### [Texte fourni]
• • • • •

Le modèle agricole adopté en Côte d’ivoire pour la culture d’hévéa, de palmier et aussi pour la canne à sucre, repose sur l’équilibre entre plantations industrielles et plantations dites « villageoises ». En créant une expertise locale, en assurant la formation et l’apport de compétences, les plantations industrielles lancent l’activité. Avec l’aide des centres de recherche, elles définissent le matériel végétal, les techniques de plantation et d’exploitation les plus adaptés au contexte.

 

Cependant, les industriels ont généralement besoin de la production des planteurs villageois pour atteindre la taille critique qui leur permet de justifier ou d’optimiser des usines de transformation. Ils soutiennent donc directement et activement les planteurs indépendants : ils les forment, leur fournissent du matériel végétal et leur apportent l’assistance technique nécessaire. Ils s’appuient parfois sur l’État pour faciliter la relation contractuelle qu’ils mettent en place avec les planteurs (au Ghana par exemple), ou pour formaliser l’assistance technique (comme c’est le cas avec le FIRCA en Côte d’ivoire). Plantations villageoises et industrielles sont donc complémentaires.

 

L’enjeu de l’accès au financement et des dispositifs réglementaires

Historiquement, les bailleurs de fonds ont eu un impact majeur sur la mise en place de certaines filières en soutenant, aux côtés de l’agro-industrie, les premiers projets de plantation. Par effet d’entrainement, les initiatives individuelles se sont multipliées ; c’est particulièrement le cas en Côte d’ivoire pour l’hévéa, où les projets initialement financés dans les années 1980 représentaient quelques milliers d’hectares, alors que ceux qui ont été pris en charge par la suite directement par les planteurs représentent plusieurs centaines de milliers d’hectares.

• • • • •

### [Énoncé rédigé a]
Recopiez mot pour mot toutes les lignes ci-dessous, en omettant les images dans votre réponse.

• • • • •

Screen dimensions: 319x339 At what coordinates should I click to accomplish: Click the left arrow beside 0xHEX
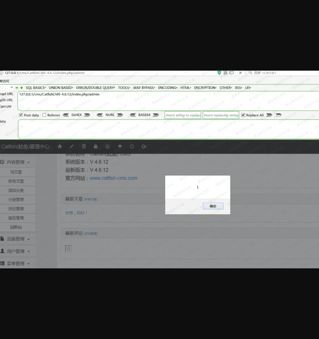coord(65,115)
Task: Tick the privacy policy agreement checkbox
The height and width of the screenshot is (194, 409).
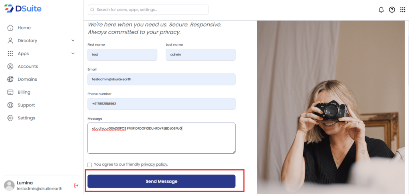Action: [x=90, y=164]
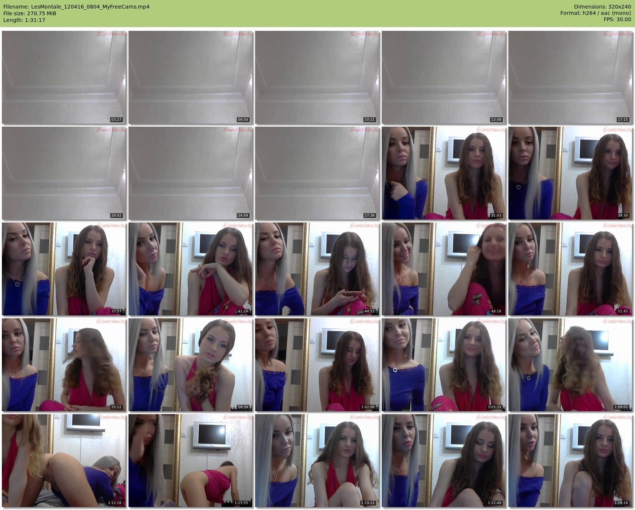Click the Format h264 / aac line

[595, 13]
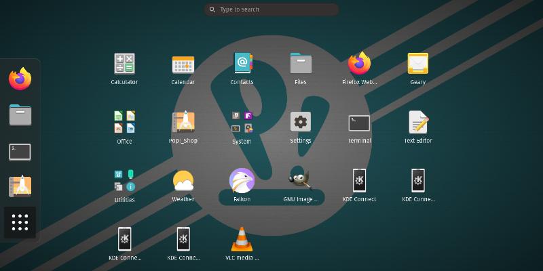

• • • • •

### [Énoncé rédigé b]
Dans le texte sur le modèle agricole ivoirien, reformulez sous forme de liste le paragraphe qui commence par « Cependant, les industriels ont généralement besoin », en conservant ses faits principaux.

### [Corrigé de l'exercice a]
Screen dimensions: 319x339 At what coordinates should I click to accomplish: Click the left arrow beside 0xHEX
coord(65,115)
Task: Tick the privacy policy agreement checkbox
The height and width of the screenshot is (194, 409).
Action: [x=90, y=164]
Click the Format h264 / aac line

[595, 13]

### [Corrigé de l'exercice b]
- Les industriels ont généralement besoin de la production des planteurs villageois pour atteindre la taille critique qui justifie ou optimise leurs usines de transformation.
- Ils soutiennent donc directement et activement les planteurs indépendants : formation, fourniture de matériel végétal et assistance technique.
- Ils s'appuient parfois sur l'État, pour faciliter la relation contractuelle avec les planteurs (au Ghana, par exemple) ou pour formaliser l'assistance technique (avec le FIRCA en Côte d'Ivoire).
- Plantations villageoises et industrielles sont donc complémentaires.